**TEXT BLOCK**:
Pieter Cornelis Mondriaan (1872-1944), after 1906 known as Piet Mondrian, was a Dutch painter and art theoretician who is regarded as one of the great artists of the 20th century. He is known for being one of the pioneers of 20th-century abstract art. He changed his artistic direction from figurative painting to an increasingly abstract style, until he reached a point where his artistic vocabulary was reduced to simple geometric elements.

About this work Piet Mondrian said, "This painting, painted in 1908, is very important to me because it was before the painting Square Canvases that made me famous. Before Square, I was a landscape artist, and let me tell you - I loved to fool myself with the avant-garde. The forest landscape is actually a painting in the Fauvist school, like the one we see at the Festival of Random Colors, part of a forest on the Dutch outskirts of Amsterdam. But in this work, you can also see how I distanced myself from the traditional perspective and gradually approached my characteristic abstraction by using straight lines and primary colors."

3
Sunset in the Redwoods
Werner Drewes (1899-1985) Born Germany, now Poland
Color woodcut on paper
Smithsonian American Art Museum, Washington, D.C.
Gift of the artist

Source: Wiki edited
Werner Drewes (1899-1985) was a painter, printmaker, and art teacher. Considered to be one of the founding fathers of American abstraction, he was one of the first artists to introduce concepts of the Bauhaus school within the United States. Drewes was as highly regarded for his printmaking as much as for his painting. He was a university professor at Washington University in St. Louis.

4
Cosmos
Marsden Hartley (1877-1943) American
Oil on canvas, 30" x 30" (w x h), circa 1908 and 1909
Columbus Museum of Art, Columbus, Ohio

Source: Wiki edited
Marsden Hartley (1877-1943), the youngest of nine children was born in Lewiston, Maine, was an American Modernist painter, poet, and essayist. Hartley developed his painting abilities by observing Cubist artists in Paris and Berlin. Two of Hartley's Cezanne-inspired still life paintings and six charcoal drawings were selected to be included in the landmark 1913 Armory Show in New York. He traveled widely to paint. In 1930 he spent the summer and fall painting mountains in New Hampshire. He finally returned to Maine in 1937, after declaring that he wanted to become "the painter of Maine" and depict American life at a local level. For the remainder of his life he worked in Maine locations including Georgetown, Vinalhaven, Brooksville, Corea, and Mt. Katahdin until his death from congestive heart failure in Ellsworth in 1943. His ashes were scattered on the Androscoggin River.

**DATA EXTRACT**:
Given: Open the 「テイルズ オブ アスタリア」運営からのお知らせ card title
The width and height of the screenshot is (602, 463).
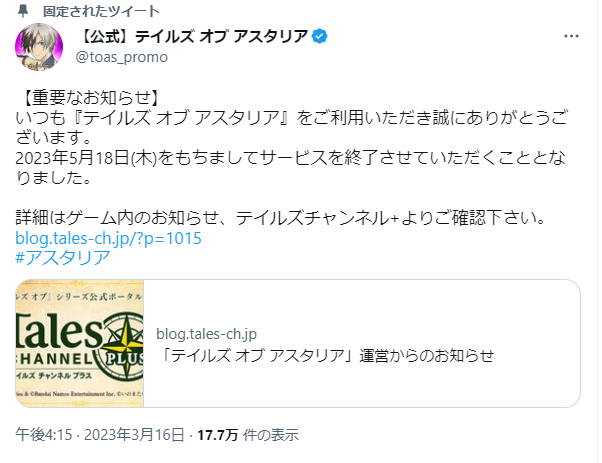Looking at the screenshot, I should tap(325, 354).

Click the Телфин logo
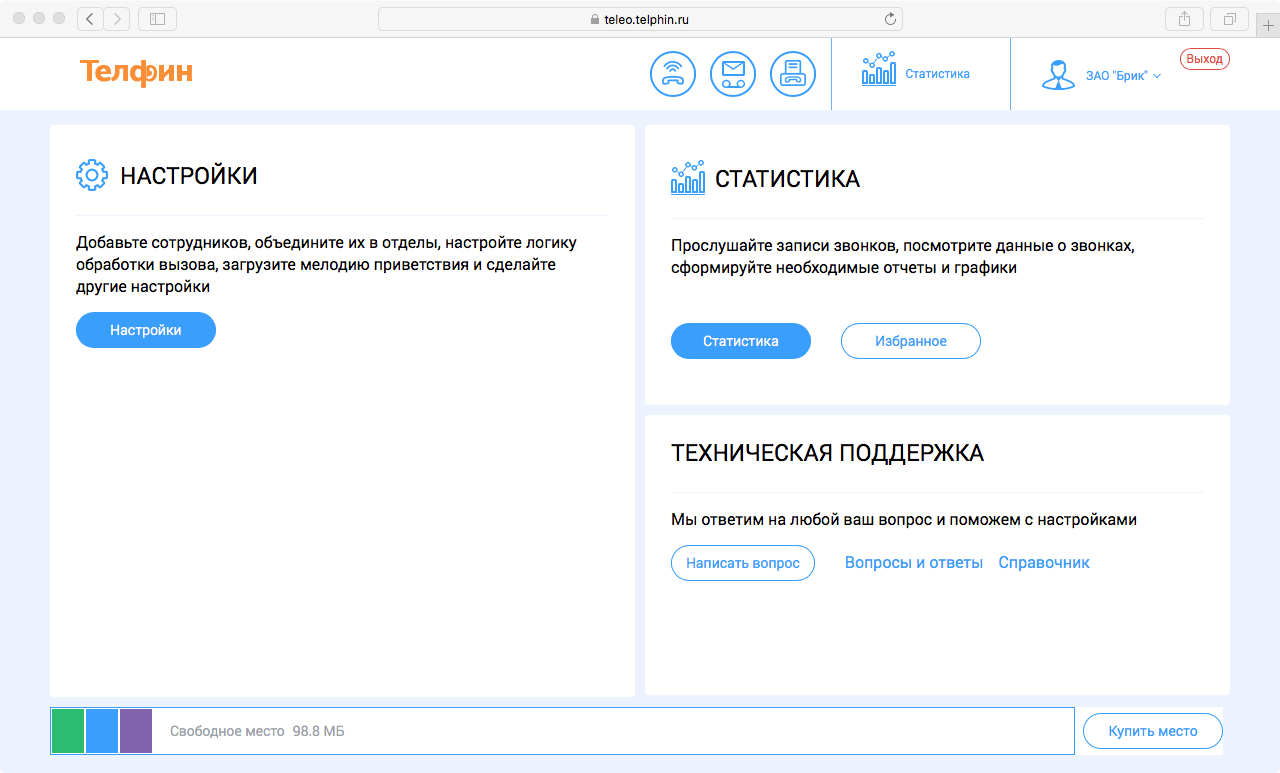(135, 73)
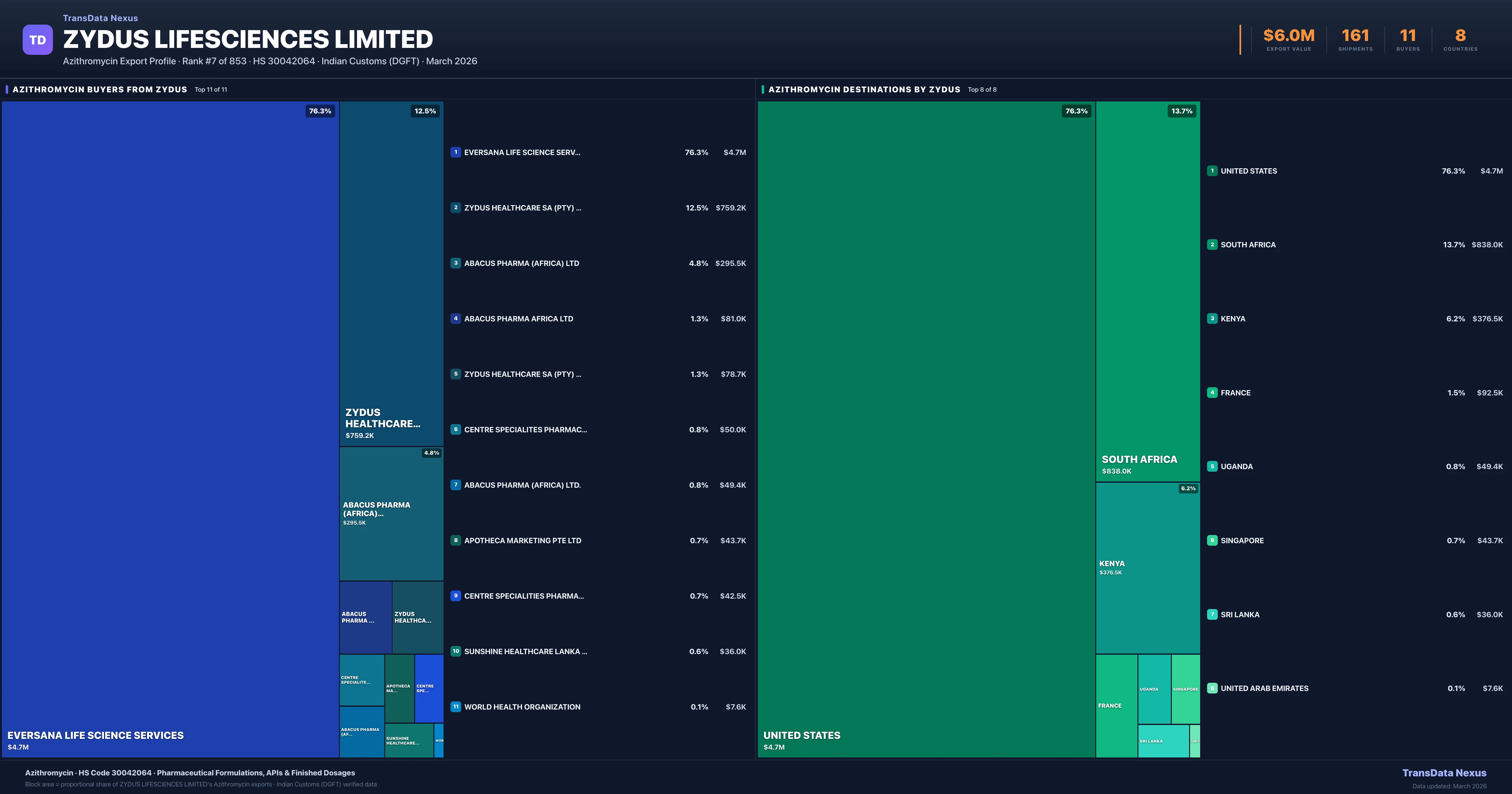Click the TD logo icon

pyautogui.click(x=37, y=40)
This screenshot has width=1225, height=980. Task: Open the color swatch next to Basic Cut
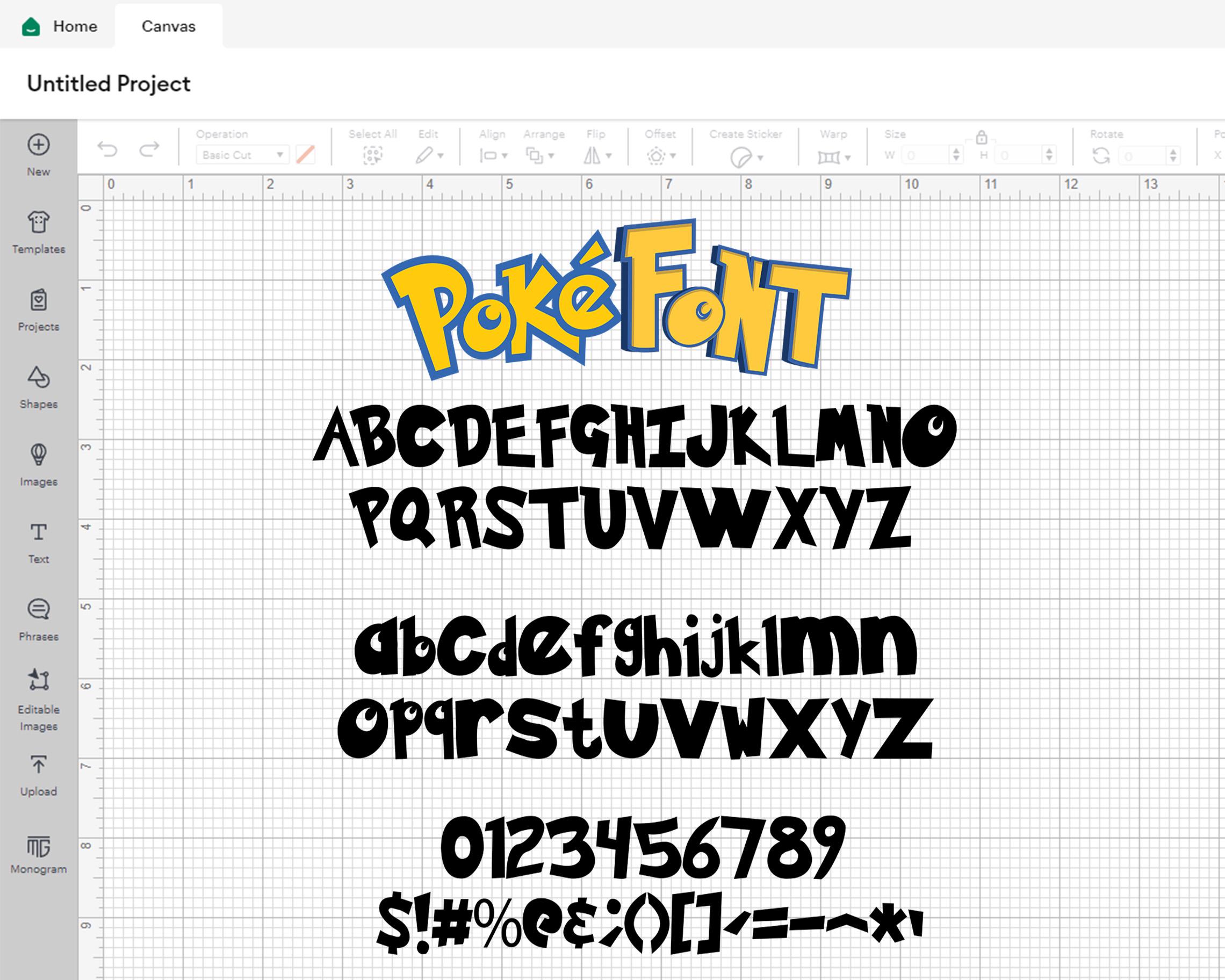pos(306,154)
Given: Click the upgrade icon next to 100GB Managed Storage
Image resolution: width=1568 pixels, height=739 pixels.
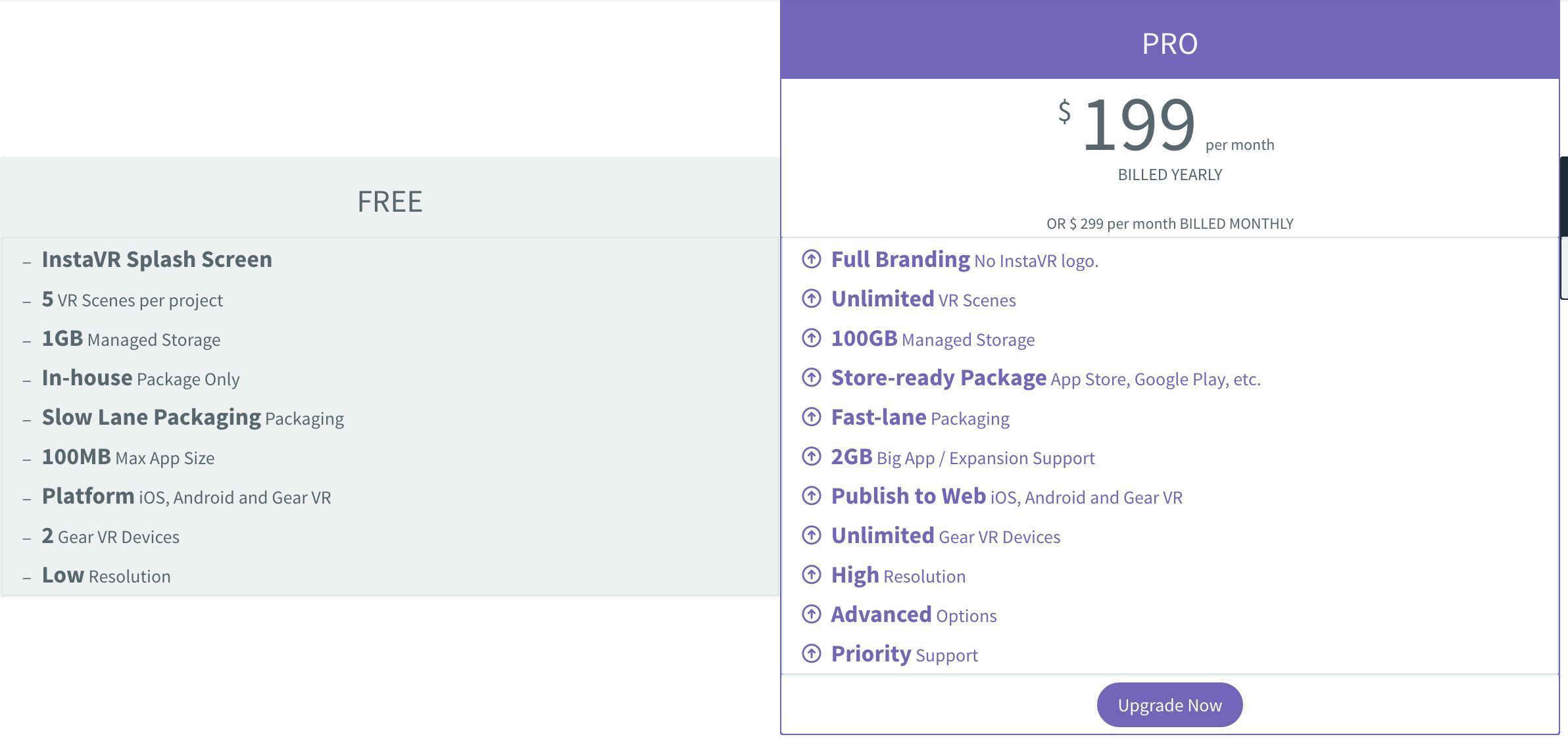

**ACTIONS TO TAKE**:
a: In the artist notes, where were Marsden Hartley's ashes scattered?
b: Summarize the artist notes in two sentences.
c: Print the artist notes verbatim from "Gift of the" to "in St. Louis.".

**ANSWERS TO THE EXERCISE**:
a: On the Androscoggin River.

b: The artist notes describe Piet Mondrian, a Dutch painter and pioneer of abstract art whose style was eventually reduced to simple geometric elements, and Werner Drewes, a painter, printmaker, and teacher who was one of the first artists to bring Bauhaus concepts to the United States. They also cover Marsden Hartley, an American Modernist painter, poet, and essayist who learned from Cubist artists in Paris and Berlin, traveled widely to paint, and worked in Maine for the rest of his life after returning there in 1937.

c:
Gift of the artist

Source: Wiki edited
Werner Drewes (1899-1985) was a painter, printmaker, and art teacher. Considered to be one of the founding fathers of American abstraction, he was one of the first artists to introduce concepts of the Bauhaus school within the United States. Drewes was as highly regarded for his printmaking as much as for his painting. He was a university professor at Washington University in St. Louis.